** Input data follows **
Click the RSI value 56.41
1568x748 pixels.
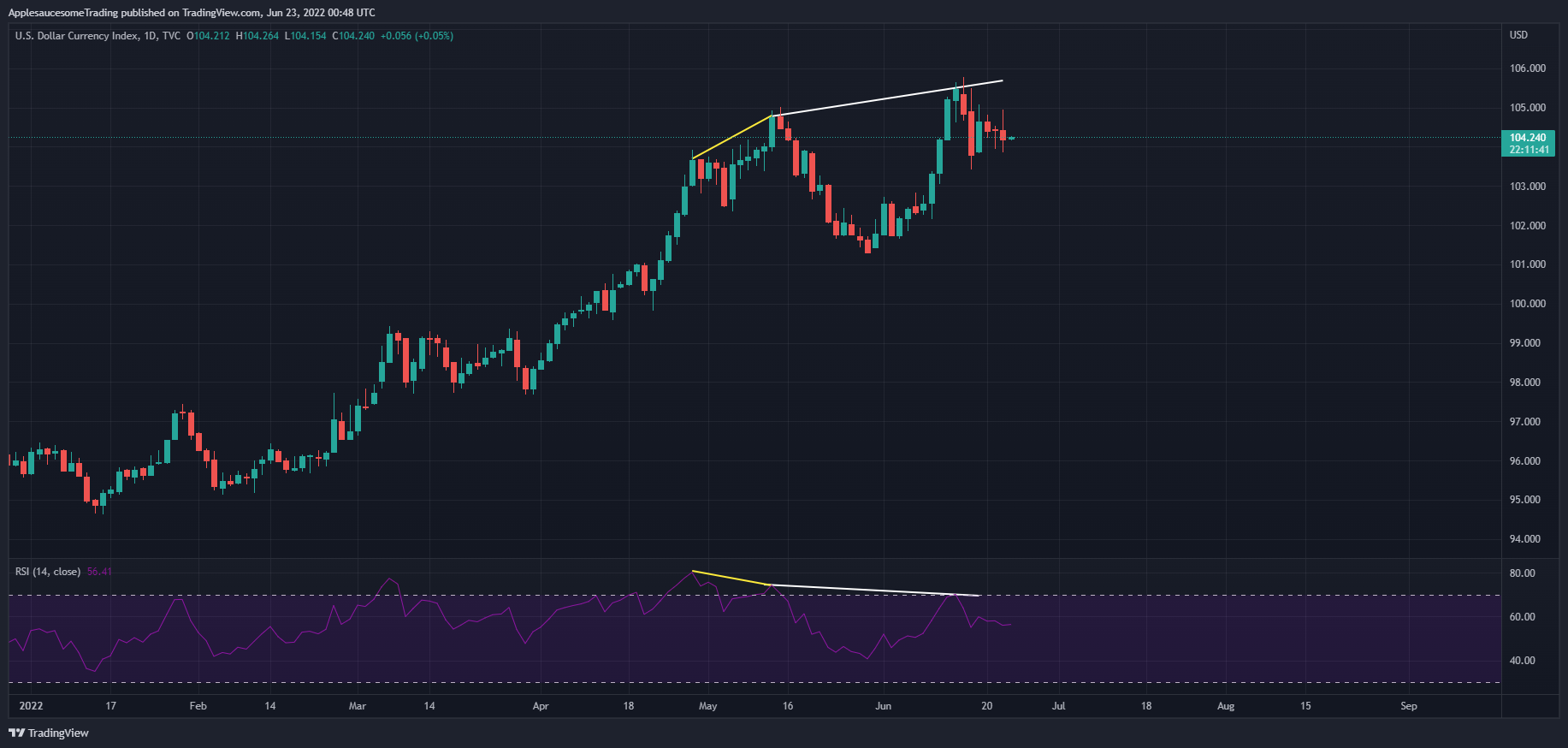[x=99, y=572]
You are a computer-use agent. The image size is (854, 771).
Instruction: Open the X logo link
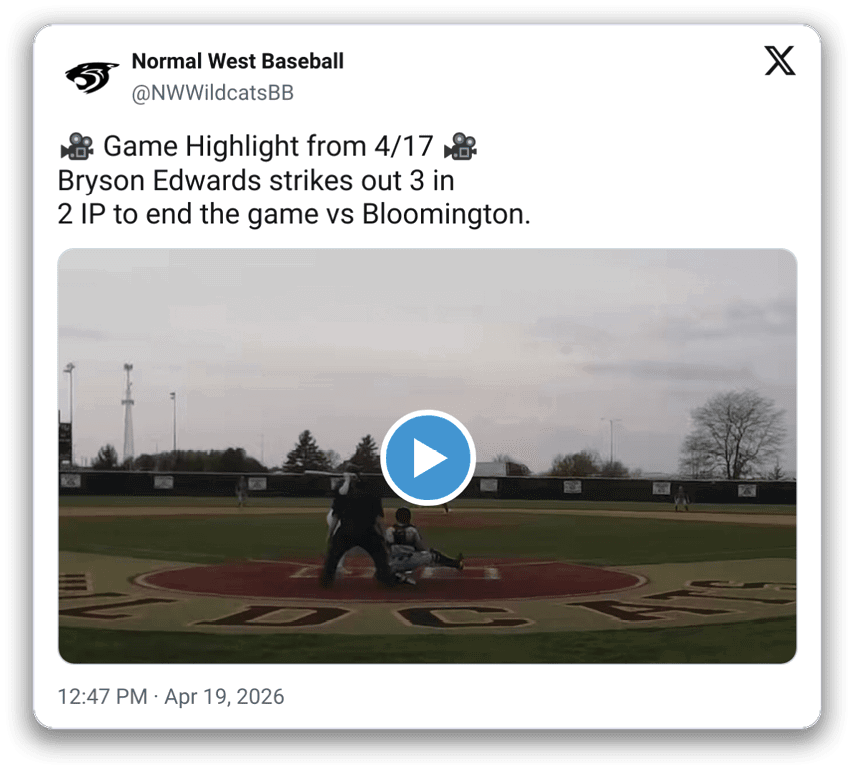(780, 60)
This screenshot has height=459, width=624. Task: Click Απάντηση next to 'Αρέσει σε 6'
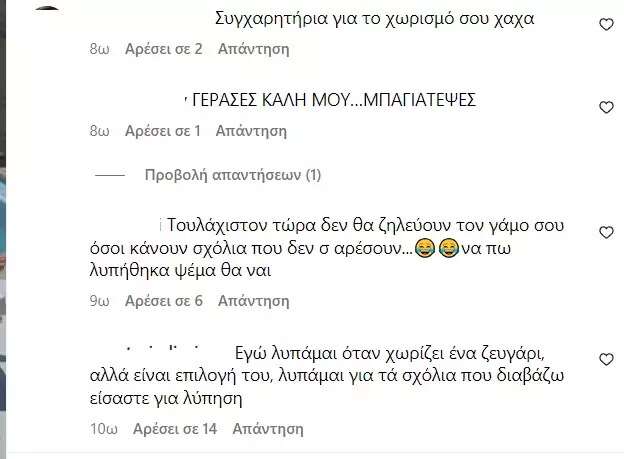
** End of Input data **
The expected answer is every line in the data above that carries the string "Click".

Click the RSI value 56.41
This screenshot has height=459, width=624. Task: Click Απάντηση next to 'Αρέσει σε 6'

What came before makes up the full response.